Oversupply concerns are keeping oil prices below $50 a barrel.
High supply and worries over the growth of the demand for oil in emerging countries is keeping oil below the $50 a barrel mark, according to an article on reuters.com.
The price of crude oil is looking like it will finish the month of September down about 11 percent. This will be the 11th monthly decline out of the last 15 months. In the last 15 years, oil prices have recorded a gain in the month of September only four times, so the result was not totally unexpected.
Analysts have already cut their forecasts for this year and the next, but some feel the downward price spiral is about to end, despite lower expectations for next year.

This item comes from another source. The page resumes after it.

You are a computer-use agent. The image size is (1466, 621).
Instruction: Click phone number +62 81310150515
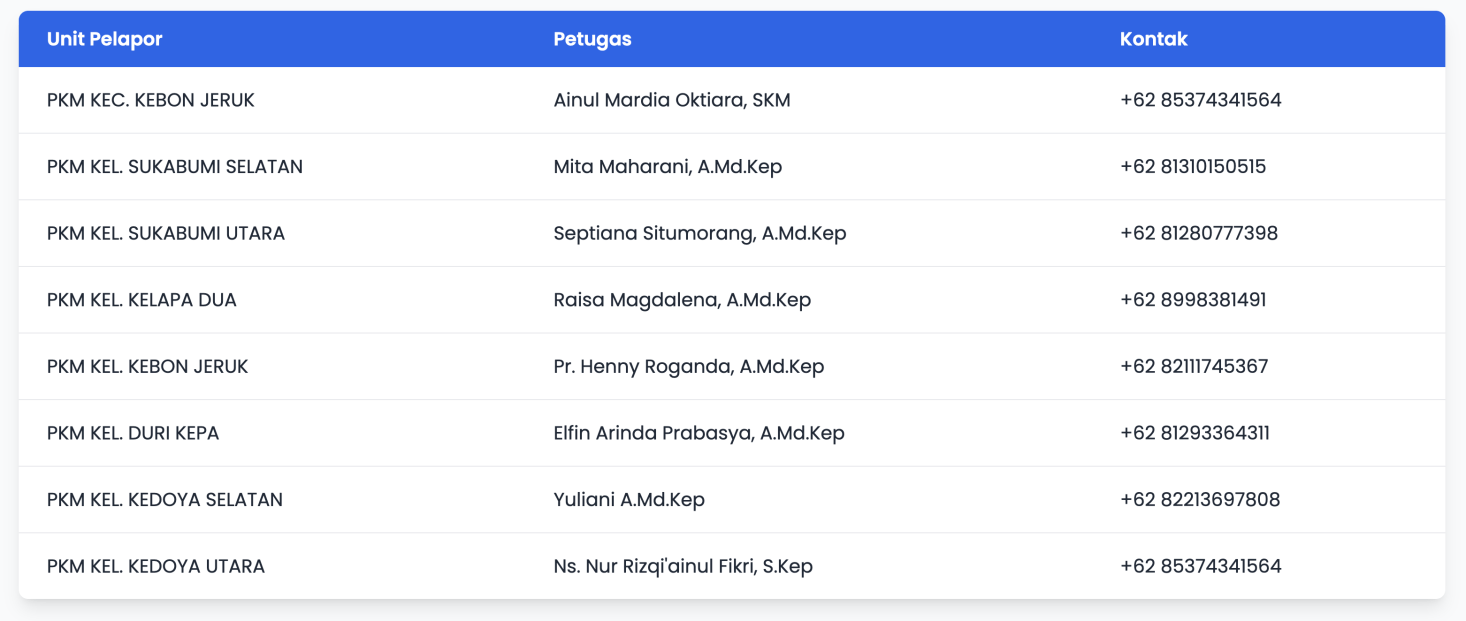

Bjarne Schieldrop, chief commodity analyst at SEB, said “We’ve been discussing the possibility that oil needs to move down to $30, but I think that is only if you run out of storage capacity and given that (there is) still quite substantial storage capacity, in my view you still have flexibility.”
He adds, “If you look on the forward curve, buyers are increasingly (present) at the front end of the curve after having been burned heavily by … longer-dated contracts.”
Investors are expecting the International Monetary Fund (IMF) to revise its global economic growth outlook downward due to the weakness of emerging markets.
Oil and gas producers in the United States have reduced their drilling plans for at least four straight weeks, which is considered a sign of weak prices.
Oversupply and growth demand concerns have caused the value of a barrel of oil to drop some 50 percent over the last year.